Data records

•••

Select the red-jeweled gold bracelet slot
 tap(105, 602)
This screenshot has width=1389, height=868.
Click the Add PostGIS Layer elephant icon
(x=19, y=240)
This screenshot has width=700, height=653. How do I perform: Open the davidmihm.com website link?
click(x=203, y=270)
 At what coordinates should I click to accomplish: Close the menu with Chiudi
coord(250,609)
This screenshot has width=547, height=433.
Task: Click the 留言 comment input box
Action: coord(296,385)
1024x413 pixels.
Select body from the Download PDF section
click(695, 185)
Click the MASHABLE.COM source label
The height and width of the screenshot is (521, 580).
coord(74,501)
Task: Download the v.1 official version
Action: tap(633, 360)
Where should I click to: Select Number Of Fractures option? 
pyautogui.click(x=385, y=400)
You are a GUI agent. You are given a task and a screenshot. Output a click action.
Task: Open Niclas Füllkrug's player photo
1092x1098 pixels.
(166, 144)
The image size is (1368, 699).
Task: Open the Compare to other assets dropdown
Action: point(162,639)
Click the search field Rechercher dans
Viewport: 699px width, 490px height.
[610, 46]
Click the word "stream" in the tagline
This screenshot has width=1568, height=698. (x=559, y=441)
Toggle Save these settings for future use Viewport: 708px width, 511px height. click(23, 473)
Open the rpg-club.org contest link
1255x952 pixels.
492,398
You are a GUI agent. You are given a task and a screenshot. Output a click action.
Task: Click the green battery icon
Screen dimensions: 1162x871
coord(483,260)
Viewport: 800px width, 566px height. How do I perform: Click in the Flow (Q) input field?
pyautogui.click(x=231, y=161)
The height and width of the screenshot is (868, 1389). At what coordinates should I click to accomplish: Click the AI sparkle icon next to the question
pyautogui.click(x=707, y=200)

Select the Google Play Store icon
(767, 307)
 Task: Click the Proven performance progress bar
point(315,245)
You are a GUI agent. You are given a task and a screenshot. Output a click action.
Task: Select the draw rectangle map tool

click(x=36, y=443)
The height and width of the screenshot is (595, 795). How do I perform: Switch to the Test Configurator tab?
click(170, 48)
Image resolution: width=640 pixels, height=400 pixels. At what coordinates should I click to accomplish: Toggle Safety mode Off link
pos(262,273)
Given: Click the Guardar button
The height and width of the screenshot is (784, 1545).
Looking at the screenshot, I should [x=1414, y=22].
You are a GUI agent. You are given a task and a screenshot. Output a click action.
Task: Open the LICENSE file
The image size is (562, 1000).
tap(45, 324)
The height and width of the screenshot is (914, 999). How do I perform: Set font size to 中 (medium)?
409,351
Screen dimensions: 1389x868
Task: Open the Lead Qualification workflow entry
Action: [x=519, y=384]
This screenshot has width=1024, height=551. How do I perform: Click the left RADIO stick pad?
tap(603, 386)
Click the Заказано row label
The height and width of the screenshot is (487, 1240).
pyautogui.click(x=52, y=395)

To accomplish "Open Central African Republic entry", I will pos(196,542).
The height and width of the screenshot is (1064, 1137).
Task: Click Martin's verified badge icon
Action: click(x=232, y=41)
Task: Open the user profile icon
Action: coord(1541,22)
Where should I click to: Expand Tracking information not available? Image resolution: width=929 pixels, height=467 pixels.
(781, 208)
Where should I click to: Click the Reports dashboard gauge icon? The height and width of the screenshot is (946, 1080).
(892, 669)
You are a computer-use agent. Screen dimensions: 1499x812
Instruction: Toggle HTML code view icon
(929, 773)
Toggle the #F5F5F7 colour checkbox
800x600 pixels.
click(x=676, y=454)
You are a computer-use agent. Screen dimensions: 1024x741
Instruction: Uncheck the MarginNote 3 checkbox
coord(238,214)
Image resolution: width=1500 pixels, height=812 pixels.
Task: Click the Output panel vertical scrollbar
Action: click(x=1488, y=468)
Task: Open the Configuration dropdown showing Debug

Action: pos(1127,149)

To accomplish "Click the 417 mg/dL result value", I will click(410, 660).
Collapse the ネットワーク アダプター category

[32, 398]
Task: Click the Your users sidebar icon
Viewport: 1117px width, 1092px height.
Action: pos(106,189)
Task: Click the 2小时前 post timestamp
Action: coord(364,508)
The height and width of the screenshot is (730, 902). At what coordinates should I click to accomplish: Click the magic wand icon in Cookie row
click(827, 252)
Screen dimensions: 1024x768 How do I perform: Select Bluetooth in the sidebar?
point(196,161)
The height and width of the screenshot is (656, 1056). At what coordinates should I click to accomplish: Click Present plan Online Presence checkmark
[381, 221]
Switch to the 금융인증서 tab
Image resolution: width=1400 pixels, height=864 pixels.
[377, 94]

•••

_To do_:
Change "Test Configurator" to "Test Runner" in the listing, beginning at the line that has "The height and width of the screenshot is (595, 795)." and stopping after the line that has "pos(262,273)". Give back only those lines, with nothing else altered.

_Correct result_:
The height and width of the screenshot is (595, 795). How do I perform: Switch to the Test Runner tab?
click(170, 48)
Image resolution: width=640 pixels, height=400 pixels. At what coordinates should I click to accomplish: Toggle Safety mode Off link
pos(262,273)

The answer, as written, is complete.